Speaker
Description
Siddharth Barman and Pooja Kulkarni
Abstract: Cake cutting is a classic model for studying fair division of a heterogeneous, divisible resource among agents with individual preferences. Addressing cake division under a typical requirement that each agent must receive a connected piece of the cake, we develop approximation algorithms for finding envy-free (fair) cake divisions. In particular, this work improves the state-of-the-art additive approximation bound for this fundamental problem. Our results hold for general cake division instances in which the agents' valuations satisfy basic assumptions and are normalized (to have value $1$ for the cake). Furthermore, the developed algorithms execute in polynomial time under the standard Robertson-Webb query model.
Prior work has shown that one can efficiently compute a cake division (with connected pieces) in which the additive envy of any agent is at most 1/3. An efficient algorithm is also known for finding connected cake divisions that are (almost) 1/2-multiplicatively envy-free.
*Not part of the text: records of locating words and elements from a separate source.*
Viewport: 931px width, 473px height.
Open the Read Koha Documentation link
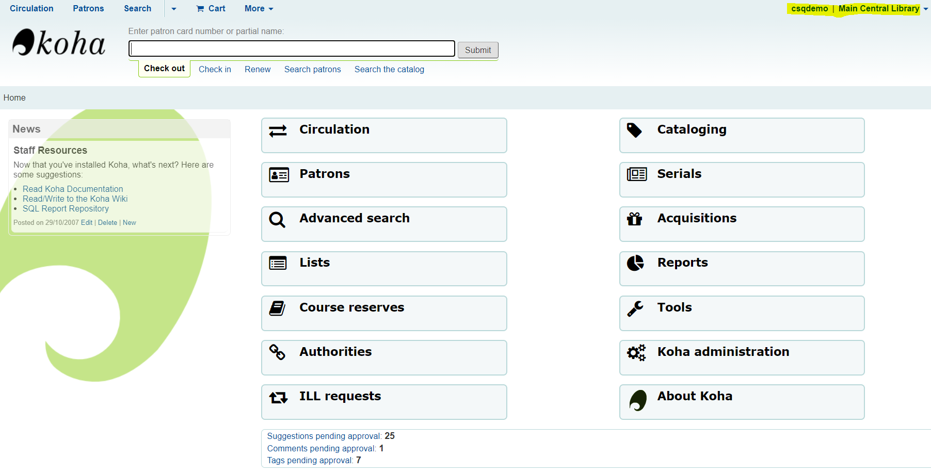coord(73,189)

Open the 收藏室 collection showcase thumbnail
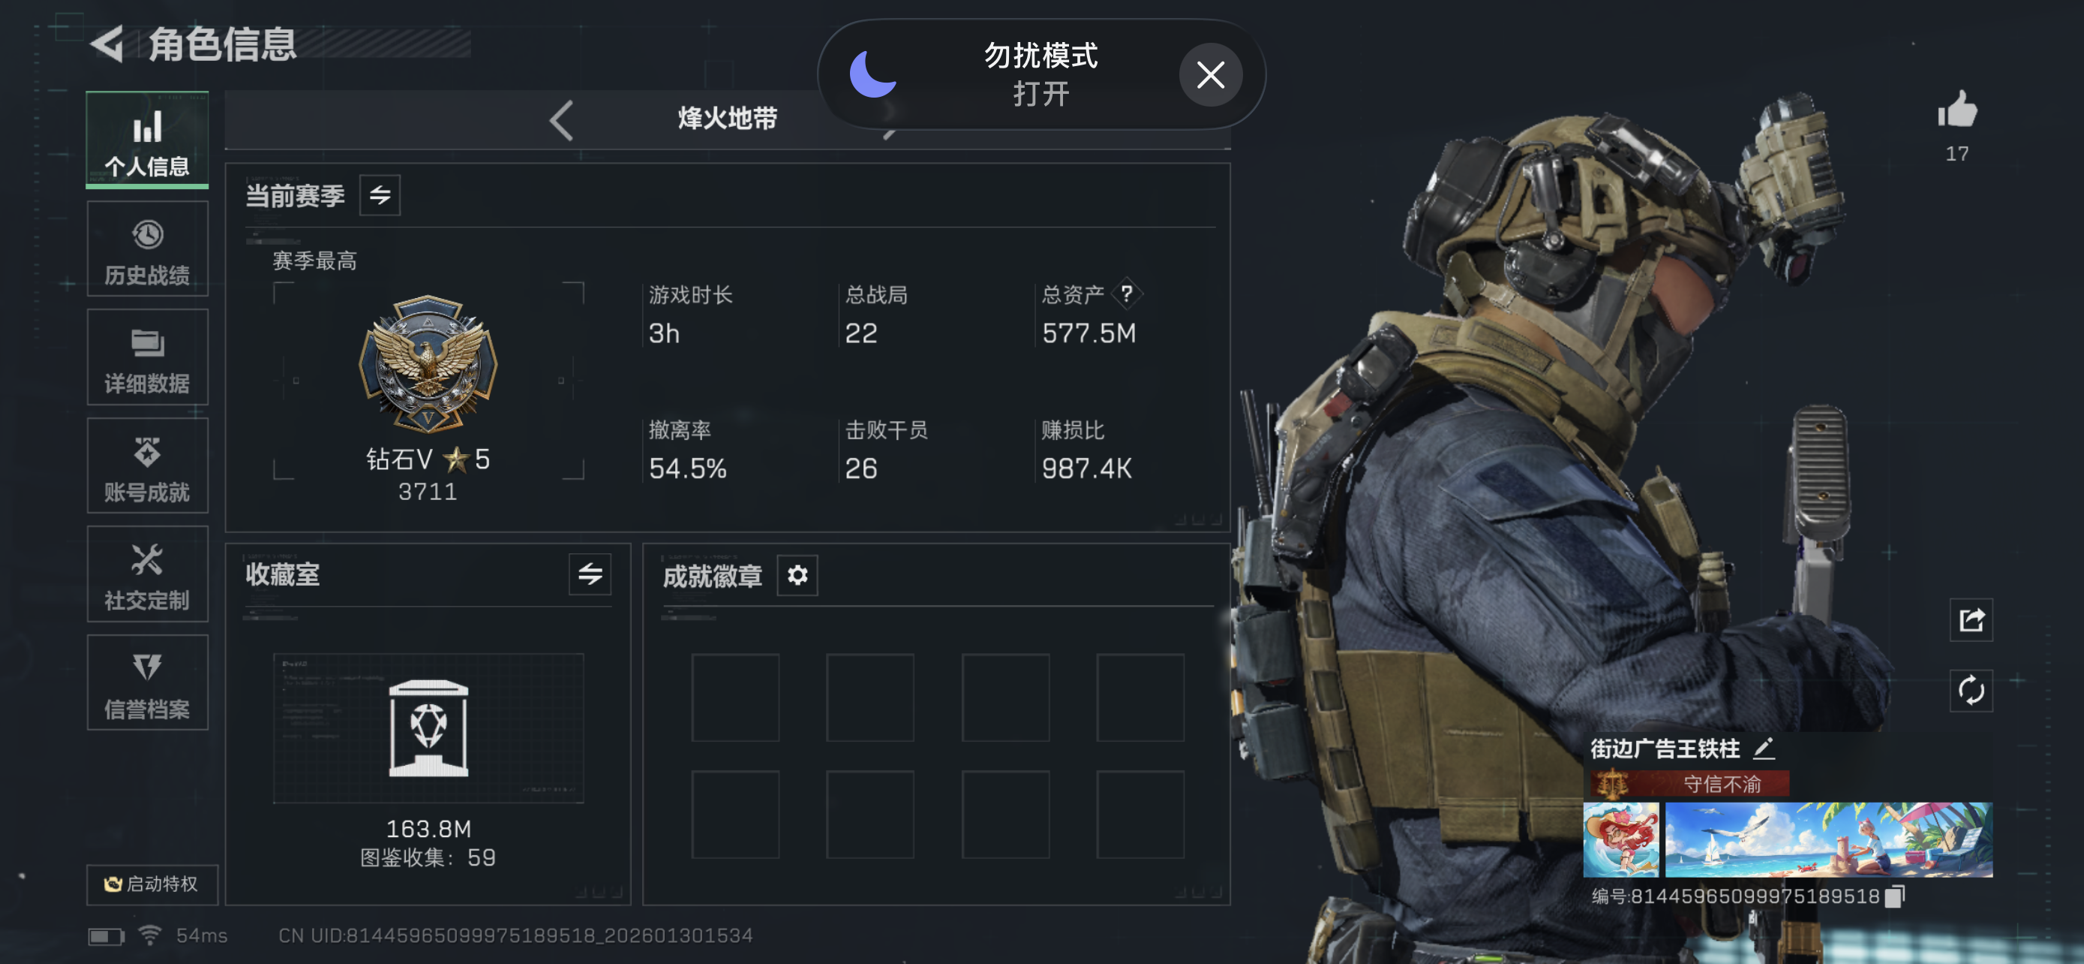(428, 728)
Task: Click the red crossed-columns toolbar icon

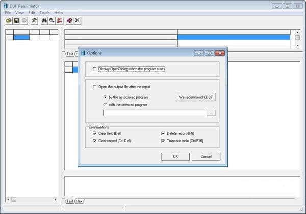Action: (x=60, y=21)
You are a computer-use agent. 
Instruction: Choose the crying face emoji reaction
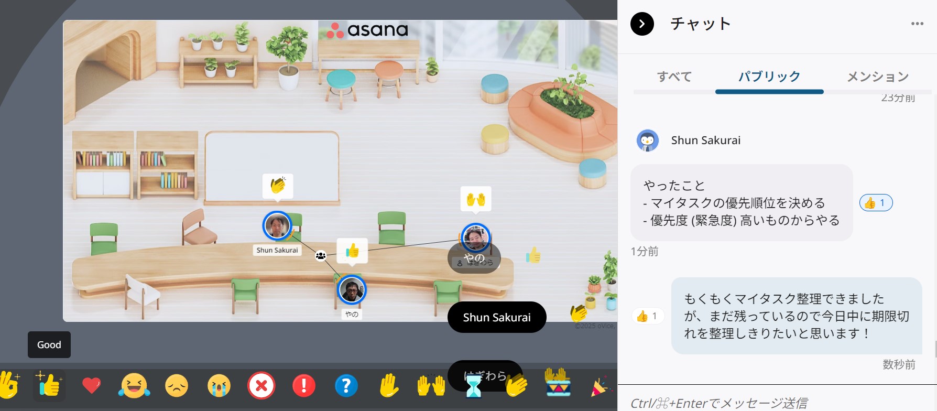(x=219, y=386)
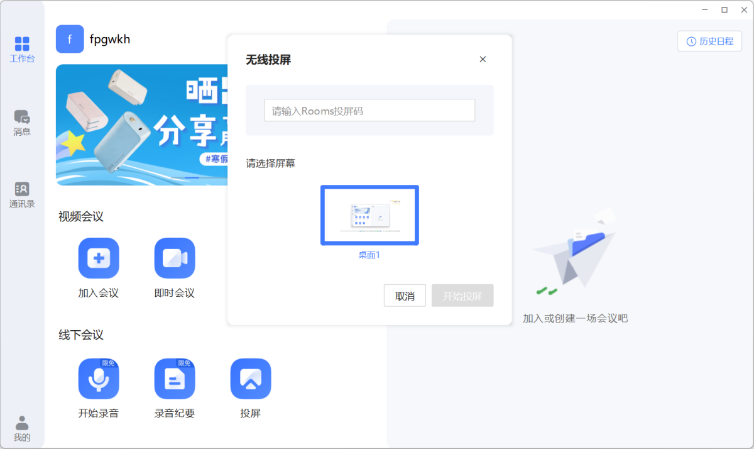
Task: Select the 桌面1 screen thumbnail
Action: coord(369,215)
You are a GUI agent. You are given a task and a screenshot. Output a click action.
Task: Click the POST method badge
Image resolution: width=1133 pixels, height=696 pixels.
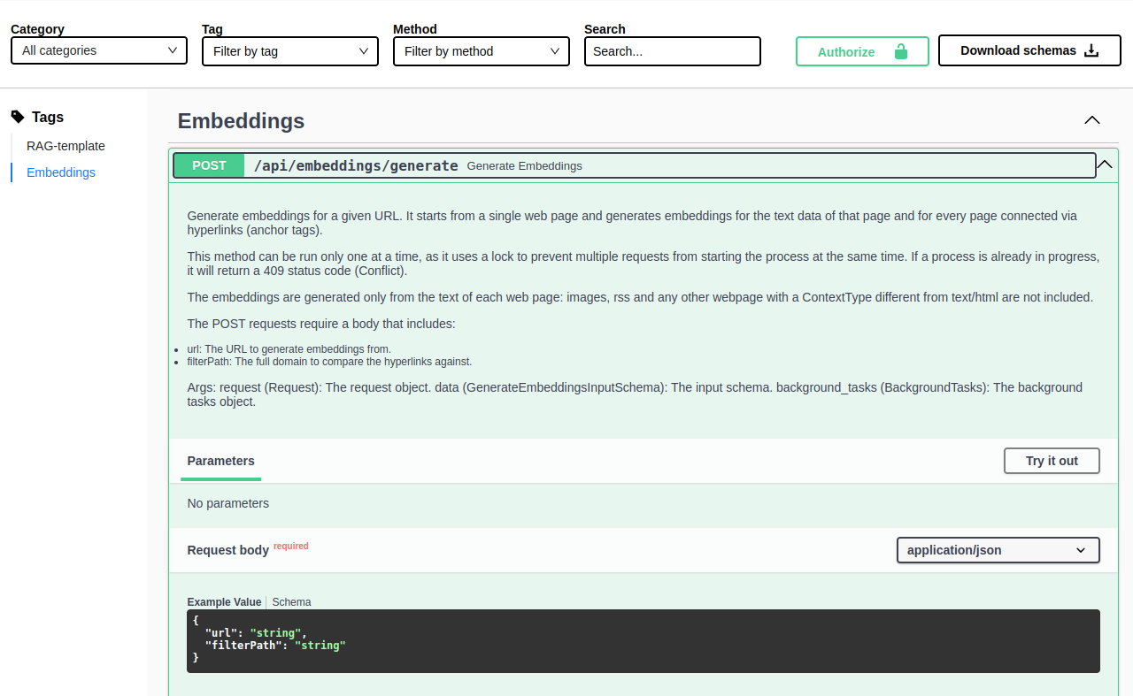tap(209, 165)
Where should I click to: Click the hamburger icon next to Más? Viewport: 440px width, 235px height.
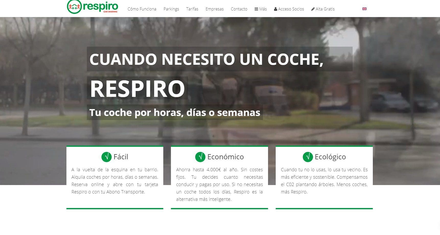(x=256, y=9)
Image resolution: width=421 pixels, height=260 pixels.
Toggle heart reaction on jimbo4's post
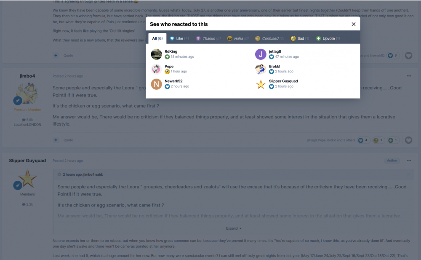pyautogui.click(x=408, y=140)
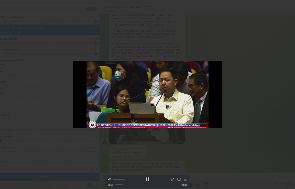Click the chat header 'CHECKING BEFORE POSTING'
The height and width of the screenshot is (189, 295).
click(127, 7)
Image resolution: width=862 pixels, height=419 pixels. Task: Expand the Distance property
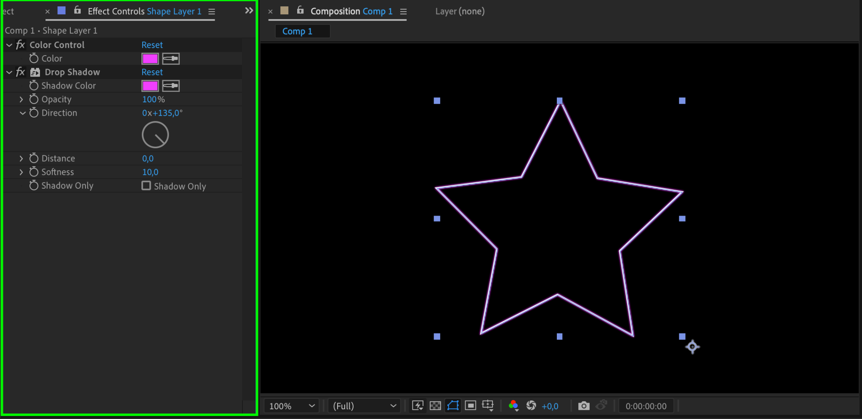tap(21, 158)
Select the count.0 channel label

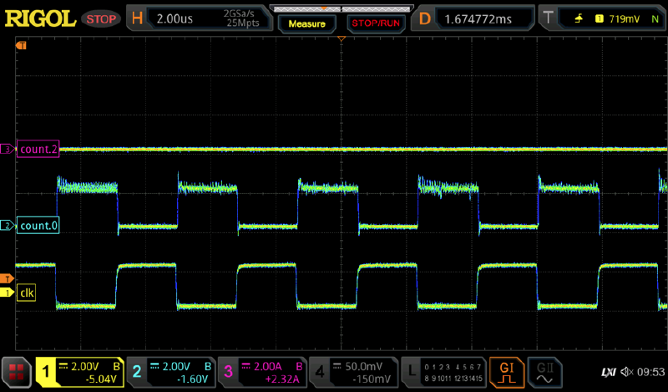[37, 226]
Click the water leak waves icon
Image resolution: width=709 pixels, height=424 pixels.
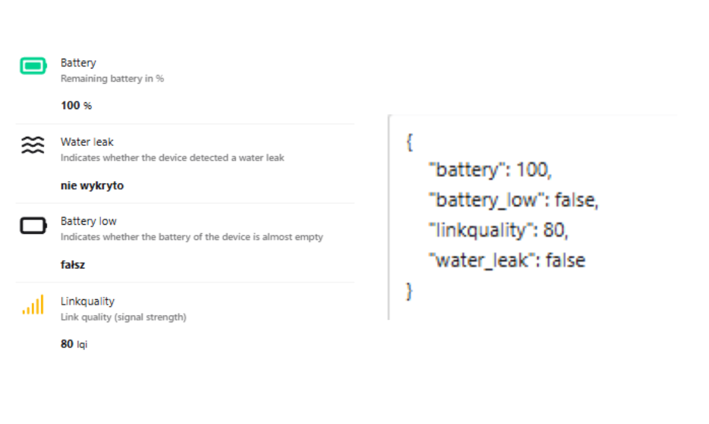pyautogui.click(x=33, y=145)
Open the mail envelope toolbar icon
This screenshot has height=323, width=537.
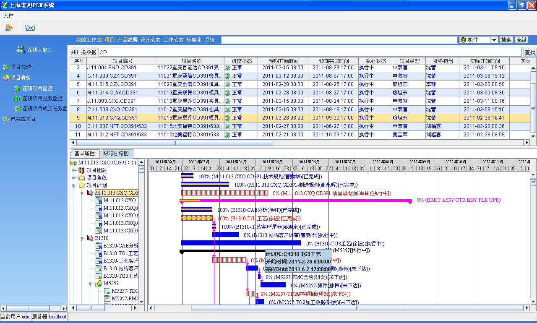(x=29, y=28)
Improving the additive approximation guarantee and maintaining the multiplicative one, we develop a polynomial-time algorithm that computes a connected cake division that is both (1/4 + o(1))-additively envy-free and (1/2 - o(1) )-multiplicatively envy-free. Our algorithm is based on the ideas of interval growing and envy-cycle elimination.
In addition, we study cake division instances in which the number of distinct valuations across the agents is parametrically bounded. We show that such cake division instances admit a fully polynomial-time approximation scheme for connected envy-free cake division.